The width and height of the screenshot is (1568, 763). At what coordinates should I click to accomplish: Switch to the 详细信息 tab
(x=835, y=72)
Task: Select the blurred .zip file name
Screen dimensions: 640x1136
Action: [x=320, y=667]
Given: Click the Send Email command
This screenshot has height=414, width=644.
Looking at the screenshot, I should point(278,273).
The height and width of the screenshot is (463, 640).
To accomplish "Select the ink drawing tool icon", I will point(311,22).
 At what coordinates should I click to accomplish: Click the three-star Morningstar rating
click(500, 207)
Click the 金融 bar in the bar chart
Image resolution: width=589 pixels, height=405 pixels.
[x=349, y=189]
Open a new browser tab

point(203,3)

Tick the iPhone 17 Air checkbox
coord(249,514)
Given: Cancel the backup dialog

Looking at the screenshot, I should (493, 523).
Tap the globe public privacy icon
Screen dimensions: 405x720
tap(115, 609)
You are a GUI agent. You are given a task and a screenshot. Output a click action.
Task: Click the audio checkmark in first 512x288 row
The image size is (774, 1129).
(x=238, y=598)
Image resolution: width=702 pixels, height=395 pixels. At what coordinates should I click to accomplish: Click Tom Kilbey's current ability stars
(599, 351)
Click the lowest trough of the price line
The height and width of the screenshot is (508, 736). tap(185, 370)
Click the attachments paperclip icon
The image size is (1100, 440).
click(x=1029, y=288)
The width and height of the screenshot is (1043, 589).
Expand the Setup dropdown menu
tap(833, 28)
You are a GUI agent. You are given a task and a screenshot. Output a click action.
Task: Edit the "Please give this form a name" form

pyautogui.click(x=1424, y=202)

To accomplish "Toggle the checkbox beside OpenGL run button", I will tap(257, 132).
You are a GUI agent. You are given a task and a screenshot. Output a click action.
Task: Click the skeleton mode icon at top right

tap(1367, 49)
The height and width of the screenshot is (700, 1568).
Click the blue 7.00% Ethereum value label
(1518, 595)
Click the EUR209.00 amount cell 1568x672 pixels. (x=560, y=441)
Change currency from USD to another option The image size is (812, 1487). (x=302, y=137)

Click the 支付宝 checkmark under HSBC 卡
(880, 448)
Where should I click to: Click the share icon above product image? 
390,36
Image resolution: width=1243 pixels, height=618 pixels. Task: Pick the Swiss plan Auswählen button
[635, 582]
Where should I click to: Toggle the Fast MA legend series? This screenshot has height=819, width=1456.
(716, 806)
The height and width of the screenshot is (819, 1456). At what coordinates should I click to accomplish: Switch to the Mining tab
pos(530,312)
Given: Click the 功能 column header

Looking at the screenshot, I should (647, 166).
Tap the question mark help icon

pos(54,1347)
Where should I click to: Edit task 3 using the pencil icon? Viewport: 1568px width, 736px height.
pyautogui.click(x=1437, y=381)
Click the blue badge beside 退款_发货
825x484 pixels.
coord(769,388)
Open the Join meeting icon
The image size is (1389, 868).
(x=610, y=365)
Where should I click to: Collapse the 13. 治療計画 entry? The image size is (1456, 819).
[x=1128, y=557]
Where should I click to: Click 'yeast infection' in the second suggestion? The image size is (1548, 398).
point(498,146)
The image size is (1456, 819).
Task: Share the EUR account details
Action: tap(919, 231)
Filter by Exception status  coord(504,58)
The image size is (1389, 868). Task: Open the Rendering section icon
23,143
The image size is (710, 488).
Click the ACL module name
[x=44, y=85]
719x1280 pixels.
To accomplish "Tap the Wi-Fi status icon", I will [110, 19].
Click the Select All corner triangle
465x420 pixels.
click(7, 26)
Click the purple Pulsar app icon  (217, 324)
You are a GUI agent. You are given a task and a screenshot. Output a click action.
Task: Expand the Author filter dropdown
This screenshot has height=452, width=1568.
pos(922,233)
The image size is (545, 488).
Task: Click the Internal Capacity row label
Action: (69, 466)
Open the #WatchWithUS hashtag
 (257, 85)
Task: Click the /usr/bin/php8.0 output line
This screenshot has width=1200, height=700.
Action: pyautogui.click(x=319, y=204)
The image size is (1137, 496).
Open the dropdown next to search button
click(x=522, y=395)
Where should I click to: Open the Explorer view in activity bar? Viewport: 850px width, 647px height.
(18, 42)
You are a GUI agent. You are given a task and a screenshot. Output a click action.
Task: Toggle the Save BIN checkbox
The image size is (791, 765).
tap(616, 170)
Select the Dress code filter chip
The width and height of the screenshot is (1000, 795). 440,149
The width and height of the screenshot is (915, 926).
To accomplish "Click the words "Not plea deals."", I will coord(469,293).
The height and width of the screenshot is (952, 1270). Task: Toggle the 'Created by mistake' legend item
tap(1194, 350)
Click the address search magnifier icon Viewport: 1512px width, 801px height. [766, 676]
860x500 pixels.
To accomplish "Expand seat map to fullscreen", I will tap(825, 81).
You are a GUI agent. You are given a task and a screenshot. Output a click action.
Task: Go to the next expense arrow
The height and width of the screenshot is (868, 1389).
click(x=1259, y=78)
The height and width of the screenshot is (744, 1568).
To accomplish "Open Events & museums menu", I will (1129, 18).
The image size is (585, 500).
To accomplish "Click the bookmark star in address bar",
====
Which lines of the data above contain the string "Viewport", with case counting? Pull out each such line and copy it in full.

Where should I click to: Edit task 3 using the pencil icon? Viewport: 1568px width, 736px height.
Where should I click to: Open the Explorer view in activity bar? Viewport: 850px width, 647px height.
Click the address search magnifier icon Viewport: 1512px width, 801px height. [766, 676]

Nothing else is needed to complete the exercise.